Beyond belief: a cross-genre study on perception and validation of health information online

Int J Data Sci Anal. 2022;13(4):299-314. doi: 10.1007/s41060-022-00310-7. Epub 2022 Feb 2.

Abstract

Natural language undergoes significant transformation from the domain of specialized research to general news intended for wider consumption. This transition makes the information vulnerable to misinterpretation, misrepresentation, and incorrect attribution, all of which may be difficult to identify without adequate domain knowledge and may exist even in the presence of explicit citations. Moreover, newswire articles seldom provide a precise correspondence between a specific claim and its origin, making it harder to identify which claims, if any, reflect the original findings.

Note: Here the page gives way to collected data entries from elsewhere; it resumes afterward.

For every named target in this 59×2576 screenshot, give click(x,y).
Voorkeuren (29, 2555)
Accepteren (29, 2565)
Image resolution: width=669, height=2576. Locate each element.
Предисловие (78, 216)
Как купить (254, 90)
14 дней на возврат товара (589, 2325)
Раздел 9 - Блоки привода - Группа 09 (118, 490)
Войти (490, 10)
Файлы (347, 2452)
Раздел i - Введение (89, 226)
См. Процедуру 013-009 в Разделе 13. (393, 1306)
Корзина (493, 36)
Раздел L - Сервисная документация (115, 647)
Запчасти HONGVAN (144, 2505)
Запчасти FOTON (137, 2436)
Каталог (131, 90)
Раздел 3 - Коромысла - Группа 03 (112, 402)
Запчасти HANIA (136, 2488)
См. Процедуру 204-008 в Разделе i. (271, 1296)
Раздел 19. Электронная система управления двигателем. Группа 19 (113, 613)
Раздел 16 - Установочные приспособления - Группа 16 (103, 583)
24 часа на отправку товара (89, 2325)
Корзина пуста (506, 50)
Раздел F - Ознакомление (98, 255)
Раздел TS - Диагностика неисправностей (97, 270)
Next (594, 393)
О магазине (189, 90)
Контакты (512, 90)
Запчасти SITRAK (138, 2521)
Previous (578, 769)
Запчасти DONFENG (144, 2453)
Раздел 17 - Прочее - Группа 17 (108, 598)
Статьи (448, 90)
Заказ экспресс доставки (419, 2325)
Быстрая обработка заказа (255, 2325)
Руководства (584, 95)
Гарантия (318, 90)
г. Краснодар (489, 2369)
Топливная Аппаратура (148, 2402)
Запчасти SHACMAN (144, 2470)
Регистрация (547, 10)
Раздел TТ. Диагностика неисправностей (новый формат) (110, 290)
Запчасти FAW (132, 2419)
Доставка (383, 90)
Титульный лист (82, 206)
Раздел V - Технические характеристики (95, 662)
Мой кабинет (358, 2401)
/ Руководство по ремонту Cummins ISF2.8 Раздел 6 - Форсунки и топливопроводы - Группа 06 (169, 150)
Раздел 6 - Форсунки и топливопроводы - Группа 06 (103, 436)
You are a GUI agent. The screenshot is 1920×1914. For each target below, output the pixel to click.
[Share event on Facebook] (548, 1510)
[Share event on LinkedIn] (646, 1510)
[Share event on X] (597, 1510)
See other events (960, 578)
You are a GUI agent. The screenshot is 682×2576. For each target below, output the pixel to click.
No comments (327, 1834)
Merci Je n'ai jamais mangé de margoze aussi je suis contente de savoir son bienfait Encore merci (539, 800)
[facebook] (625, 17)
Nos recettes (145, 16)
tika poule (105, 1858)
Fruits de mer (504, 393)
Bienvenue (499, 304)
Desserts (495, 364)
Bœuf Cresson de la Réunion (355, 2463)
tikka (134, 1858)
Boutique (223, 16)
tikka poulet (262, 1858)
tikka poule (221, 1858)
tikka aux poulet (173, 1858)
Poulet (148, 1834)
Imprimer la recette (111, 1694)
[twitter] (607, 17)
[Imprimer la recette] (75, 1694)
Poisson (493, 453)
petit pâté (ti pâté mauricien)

For instance, an article stating "Flagellin shows therapeutic potential with H3N2, known as Aussie Flu." contains two claims ("Flagellin ... H3N2," and "H3N2, known as Aussie Flu") that may be true or false independent of each other, and it is prima facie unclear which claims, if any, are supported by the cited research. We build a dataset of sentences from medical news along with the sources from peer-reviewed medical research journals they cite. We use these data to study what a general reader perceives to be true, and how to verify the scientific source of claims. Unlike existing datasets, this captures the metamorphosis of information across two genres with disparate readership and vastly different vocabularies and presents the first empirical study of health-related fact-checking across them.

Keywords: Check-worthiness; Claim extraction; Cross-genre information retrieval; Fact-checking; Misinformation; Natural language processing.